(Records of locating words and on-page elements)
----

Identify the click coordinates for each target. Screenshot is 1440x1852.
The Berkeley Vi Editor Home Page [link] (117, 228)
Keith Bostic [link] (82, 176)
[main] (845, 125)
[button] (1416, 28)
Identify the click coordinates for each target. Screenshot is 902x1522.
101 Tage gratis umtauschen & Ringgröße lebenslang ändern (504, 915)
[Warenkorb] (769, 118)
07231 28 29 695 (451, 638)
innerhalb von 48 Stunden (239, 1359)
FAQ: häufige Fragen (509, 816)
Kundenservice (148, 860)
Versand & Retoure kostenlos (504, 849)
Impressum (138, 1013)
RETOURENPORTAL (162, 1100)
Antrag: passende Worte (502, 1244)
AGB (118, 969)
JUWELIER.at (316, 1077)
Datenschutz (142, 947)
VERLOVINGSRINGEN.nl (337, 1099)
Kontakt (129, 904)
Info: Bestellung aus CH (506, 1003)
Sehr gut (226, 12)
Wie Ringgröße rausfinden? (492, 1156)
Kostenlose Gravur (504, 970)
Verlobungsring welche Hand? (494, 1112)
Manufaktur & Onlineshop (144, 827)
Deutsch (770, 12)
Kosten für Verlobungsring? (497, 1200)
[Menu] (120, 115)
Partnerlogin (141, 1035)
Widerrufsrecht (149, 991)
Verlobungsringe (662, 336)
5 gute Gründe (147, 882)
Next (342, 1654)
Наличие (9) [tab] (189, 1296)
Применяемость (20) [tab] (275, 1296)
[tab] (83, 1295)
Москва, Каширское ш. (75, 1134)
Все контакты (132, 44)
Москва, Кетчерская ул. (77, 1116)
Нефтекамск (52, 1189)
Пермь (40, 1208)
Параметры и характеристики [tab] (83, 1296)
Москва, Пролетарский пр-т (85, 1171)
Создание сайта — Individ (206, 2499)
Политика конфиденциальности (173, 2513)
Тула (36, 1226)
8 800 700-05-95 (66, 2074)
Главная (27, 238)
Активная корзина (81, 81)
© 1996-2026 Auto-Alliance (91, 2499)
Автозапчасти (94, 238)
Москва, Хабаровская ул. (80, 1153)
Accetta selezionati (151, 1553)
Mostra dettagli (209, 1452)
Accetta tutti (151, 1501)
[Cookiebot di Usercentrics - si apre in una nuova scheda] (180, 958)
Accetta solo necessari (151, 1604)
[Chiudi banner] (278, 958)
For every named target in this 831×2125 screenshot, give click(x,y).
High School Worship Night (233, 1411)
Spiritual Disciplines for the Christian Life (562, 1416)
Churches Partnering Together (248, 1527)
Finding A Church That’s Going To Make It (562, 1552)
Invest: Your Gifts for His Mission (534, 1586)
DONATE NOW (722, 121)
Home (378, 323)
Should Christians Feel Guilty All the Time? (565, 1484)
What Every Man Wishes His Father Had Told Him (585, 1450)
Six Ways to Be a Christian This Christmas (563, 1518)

----

§ **GIVEN PROBLEM**
Report each line of the items above that contains the string "link", copying those lines in full. Case counts.

§ **RESPONSE BELOW**
The Berkeley Vi Editor Home Page [link] (117, 228)
Keith Bostic [link] (82, 176)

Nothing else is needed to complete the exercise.